▶ _To do_: Transcribe exactly everything in the data below from the line containing "Shipping & Store Pickup (664, 752)" down to the line containing "OnlyFans promoten (451, 1879)", both lines included and nothing further.
────────────────────
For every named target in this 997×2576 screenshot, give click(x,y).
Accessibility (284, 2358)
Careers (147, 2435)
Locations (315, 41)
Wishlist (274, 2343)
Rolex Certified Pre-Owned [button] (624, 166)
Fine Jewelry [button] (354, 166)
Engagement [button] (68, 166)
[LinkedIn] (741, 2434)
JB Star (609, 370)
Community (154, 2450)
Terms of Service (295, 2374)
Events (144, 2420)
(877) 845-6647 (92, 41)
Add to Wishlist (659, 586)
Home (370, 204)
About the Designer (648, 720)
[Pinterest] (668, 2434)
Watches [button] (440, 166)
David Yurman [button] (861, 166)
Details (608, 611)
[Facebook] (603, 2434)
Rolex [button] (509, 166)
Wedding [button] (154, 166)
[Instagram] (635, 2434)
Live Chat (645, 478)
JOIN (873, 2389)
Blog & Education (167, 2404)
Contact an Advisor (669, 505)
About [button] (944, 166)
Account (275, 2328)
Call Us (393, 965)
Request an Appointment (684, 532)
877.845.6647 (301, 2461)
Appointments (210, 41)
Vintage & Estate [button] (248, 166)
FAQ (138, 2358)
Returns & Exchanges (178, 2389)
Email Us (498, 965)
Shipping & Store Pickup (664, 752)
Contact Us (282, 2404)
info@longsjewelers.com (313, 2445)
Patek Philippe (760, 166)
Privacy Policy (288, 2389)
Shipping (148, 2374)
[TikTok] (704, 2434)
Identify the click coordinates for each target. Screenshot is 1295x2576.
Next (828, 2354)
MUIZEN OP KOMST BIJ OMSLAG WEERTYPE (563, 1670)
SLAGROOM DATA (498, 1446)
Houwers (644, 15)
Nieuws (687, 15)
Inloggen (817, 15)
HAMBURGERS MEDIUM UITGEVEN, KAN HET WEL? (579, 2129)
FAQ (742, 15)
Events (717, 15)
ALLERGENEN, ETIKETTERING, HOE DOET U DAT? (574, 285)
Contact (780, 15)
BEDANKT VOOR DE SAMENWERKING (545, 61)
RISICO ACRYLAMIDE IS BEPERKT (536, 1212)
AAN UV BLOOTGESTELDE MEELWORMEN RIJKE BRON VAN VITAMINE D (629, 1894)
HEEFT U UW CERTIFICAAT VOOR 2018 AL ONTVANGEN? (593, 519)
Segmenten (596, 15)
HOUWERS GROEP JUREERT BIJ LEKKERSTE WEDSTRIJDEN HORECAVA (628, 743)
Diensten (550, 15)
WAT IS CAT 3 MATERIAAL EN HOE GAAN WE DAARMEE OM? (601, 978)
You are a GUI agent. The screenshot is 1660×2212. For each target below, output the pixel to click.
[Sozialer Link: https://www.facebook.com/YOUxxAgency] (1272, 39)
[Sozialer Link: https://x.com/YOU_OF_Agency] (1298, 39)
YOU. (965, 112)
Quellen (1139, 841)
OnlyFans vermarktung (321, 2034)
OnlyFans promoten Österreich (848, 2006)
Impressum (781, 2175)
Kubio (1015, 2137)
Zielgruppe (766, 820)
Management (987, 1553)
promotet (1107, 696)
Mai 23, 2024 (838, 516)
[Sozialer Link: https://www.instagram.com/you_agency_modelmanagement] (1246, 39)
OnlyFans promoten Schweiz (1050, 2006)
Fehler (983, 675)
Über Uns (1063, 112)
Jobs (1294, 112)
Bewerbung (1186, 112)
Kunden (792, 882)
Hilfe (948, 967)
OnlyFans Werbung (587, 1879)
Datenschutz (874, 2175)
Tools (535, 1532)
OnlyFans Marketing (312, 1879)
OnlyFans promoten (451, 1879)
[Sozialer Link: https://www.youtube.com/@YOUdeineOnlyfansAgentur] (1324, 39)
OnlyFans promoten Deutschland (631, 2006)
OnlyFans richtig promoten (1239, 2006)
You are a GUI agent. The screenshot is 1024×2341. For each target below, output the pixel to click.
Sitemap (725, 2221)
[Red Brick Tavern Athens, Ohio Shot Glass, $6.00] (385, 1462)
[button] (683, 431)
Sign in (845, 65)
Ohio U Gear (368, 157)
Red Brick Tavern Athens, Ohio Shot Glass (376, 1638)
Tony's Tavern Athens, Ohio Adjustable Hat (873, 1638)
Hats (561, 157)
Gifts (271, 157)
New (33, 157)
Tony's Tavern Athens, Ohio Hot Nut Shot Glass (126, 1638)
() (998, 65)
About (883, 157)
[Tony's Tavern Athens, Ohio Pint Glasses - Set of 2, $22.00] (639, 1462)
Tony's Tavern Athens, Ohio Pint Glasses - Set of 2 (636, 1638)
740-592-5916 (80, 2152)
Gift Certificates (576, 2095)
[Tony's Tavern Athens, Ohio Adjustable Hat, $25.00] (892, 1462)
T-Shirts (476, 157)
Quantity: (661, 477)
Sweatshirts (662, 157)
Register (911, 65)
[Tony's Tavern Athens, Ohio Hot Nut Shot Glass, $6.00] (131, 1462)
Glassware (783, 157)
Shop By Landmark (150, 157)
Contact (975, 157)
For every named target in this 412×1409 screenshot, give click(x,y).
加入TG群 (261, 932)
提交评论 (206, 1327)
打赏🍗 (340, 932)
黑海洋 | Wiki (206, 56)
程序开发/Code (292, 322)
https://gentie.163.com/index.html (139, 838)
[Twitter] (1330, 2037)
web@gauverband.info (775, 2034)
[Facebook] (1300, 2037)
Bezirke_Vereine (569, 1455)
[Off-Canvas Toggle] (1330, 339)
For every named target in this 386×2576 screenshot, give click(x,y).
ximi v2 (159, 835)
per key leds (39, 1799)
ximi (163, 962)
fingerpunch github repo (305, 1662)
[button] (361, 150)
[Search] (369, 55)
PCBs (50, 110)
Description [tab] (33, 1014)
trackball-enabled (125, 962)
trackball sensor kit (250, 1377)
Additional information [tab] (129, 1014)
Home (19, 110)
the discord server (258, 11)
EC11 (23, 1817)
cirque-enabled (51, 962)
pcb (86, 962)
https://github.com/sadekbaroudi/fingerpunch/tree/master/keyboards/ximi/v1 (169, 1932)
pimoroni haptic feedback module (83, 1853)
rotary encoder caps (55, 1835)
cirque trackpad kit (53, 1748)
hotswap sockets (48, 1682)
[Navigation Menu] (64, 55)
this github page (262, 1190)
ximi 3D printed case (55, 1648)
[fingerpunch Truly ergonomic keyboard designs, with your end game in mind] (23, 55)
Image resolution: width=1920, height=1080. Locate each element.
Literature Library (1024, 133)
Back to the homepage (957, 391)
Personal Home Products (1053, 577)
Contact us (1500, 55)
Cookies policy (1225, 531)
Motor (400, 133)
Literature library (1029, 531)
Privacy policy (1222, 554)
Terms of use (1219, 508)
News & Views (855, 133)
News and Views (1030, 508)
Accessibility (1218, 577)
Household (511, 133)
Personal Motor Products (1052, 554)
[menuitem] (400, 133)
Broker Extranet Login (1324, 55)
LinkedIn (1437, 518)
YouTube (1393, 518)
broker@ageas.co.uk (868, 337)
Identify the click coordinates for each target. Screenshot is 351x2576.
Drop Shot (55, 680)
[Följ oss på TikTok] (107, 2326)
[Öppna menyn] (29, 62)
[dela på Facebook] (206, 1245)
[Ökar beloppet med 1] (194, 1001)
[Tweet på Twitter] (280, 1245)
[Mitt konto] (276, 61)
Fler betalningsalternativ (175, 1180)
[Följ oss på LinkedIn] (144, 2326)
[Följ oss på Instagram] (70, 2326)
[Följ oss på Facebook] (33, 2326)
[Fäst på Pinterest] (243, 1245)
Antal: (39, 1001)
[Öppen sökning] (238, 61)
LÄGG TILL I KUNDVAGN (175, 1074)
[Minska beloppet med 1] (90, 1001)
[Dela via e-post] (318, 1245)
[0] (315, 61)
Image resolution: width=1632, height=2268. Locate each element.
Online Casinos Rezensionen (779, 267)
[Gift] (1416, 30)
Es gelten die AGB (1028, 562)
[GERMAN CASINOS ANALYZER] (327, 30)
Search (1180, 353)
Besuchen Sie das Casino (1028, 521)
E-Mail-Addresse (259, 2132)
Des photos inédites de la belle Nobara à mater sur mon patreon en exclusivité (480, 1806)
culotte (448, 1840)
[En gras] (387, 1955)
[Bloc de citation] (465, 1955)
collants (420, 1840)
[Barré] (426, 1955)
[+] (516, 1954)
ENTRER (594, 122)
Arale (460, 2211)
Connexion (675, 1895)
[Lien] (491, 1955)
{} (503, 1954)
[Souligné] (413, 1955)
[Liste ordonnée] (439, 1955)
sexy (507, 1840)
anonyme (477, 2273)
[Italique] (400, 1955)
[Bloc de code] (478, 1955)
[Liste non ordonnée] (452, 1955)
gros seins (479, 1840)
────────────────────
▶ _Answer to the problem_:
Shipping & Store Pickup (664, 752)
Contact Us (282, 2404)
info@longsjewelers.com (313, 2445)
Patek Philippe (760, 166)
Privacy Policy (288, 2389)
Shipping (148, 2374)
[TikTok] (704, 2434)
Identify the click coordinates for each target. Screenshot is 1295x2576.
Next (828, 2354)
MUIZEN OP KOMST BIJ OMSLAG WEERTYPE (563, 1670)
SLAGROOM DATA (498, 1446)
Houwers (644, 15)
Nieuws (687, 15)
Inloggen (817, 15)
HAMBURGERS MEDIUM UITGEVEN, KAN HET WEL? (579, 2129)
FAQ (742, 15)
Events (717, 15)
ALLERGENEN, ETIKETTERING, HOE DOET U DAT? (574, 285)
Contact (780, 15)
BEDANKT VOOR DE SAMENWERKING (545, 61)
RISICO ACRYLAMIDE IS BEPERKT (536, 1212)
AAN UV BLOOTGESTELDE MEELWORMEN RIJKE BRON VAN VITAMINE D (629, 1894)
HEEFT U UW CERTIFICAAT VOOR 2018 AL ONTVANGEN? (593, 519)
Segmenten (596, 15)
HOUWERS GROEP JUREERT BIJ LEKKERSTE WEDSTRIJDEN HORECAVA (628, 743)
Diensten (550, 15)
WAT IS CAT 3 MATERIAAL EN HOE GAAN WE DAARMEE OM? (601, 978)
You are a GUI agent. The screenshot is 1660×2212. For each target below, output the pixel to click.
[Sozialer Link: https://www.facebook.com/YOUxxAgency] (1272, 39)
[Sozialer Link: https://x.com/YOU_OF_Agency] (1298, 39)
YOU. (965, 112)
Quellen (1139, 841)
OnlyFans vermarktung (321, 2034)
OnlyFans promoten Österreich (848, 2006)
Impressum (781, 2175)
Kubio (1015, 2137)
Zielgruppe (766, 820)
Management (987, 1553)
promotet (1107, 696)
Mai 23, 2024 (838, 516)
[Sozialer Link: https://www.instagram.com/you_agency_modelmanagement] (1246, 39)
OnlyFans promoten Schweiz (1050, 2006)
Fehler (983, 675)
Über Uns (1063, 112)
Jobs (1294, 112)
Bewerbung (1186, 112)
Kunden (792, 882)
Hilfe (948, 967)
OnlyFans Werbung (587, 1879)
Datenschutz (874, 2175)
Tools (535, 1532)
OnlyFans Marketing (312, 1879)
OnlyFans promoten (451, 1879)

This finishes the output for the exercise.